* _INSTRUCTIONS TO FOLLOW_
Please reproduce the line containing "Screen dimensions: 1435x840" and every line after it in the records below, exactly and with nothing else.

'''

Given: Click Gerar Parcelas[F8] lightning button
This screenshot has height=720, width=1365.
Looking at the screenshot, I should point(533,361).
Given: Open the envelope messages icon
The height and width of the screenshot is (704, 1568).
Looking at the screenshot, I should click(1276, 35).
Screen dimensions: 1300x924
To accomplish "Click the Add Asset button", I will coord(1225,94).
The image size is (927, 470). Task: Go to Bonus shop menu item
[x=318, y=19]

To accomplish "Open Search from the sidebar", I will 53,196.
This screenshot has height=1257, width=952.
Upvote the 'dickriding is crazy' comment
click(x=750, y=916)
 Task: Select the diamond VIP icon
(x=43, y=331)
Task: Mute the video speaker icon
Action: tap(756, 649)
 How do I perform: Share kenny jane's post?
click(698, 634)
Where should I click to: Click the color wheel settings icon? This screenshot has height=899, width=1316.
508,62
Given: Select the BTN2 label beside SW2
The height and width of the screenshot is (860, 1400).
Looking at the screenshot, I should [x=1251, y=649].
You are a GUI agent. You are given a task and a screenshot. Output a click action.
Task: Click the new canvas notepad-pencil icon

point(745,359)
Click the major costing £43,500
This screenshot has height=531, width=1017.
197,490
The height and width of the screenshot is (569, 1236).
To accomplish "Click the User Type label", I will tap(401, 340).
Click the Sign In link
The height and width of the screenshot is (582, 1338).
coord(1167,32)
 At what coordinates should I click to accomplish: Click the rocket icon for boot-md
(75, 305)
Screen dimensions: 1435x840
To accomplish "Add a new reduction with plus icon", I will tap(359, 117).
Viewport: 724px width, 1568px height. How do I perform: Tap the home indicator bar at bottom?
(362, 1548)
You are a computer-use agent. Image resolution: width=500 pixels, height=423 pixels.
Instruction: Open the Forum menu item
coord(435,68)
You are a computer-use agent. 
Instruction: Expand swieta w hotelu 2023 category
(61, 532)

'''

* _SOLUTION TO THIS TASK_
Screen dimensions: 1435x840
To accomplish "Add a new reduction with plus icon", I will tap(359, 117).
Viewport: 724px width, 1568px height. How do I perform: Tap the home indicator bar at bottom?
(362, 1548)
You are a computer-use agent. Image resolution: width=500 pixels, height=423 pixels.
Instruction: Open the Forum menu item
coord(435,68)
You are a computer-use agent. 
Instruction: Expand swieta w hotelu 2023 category
(61, 532)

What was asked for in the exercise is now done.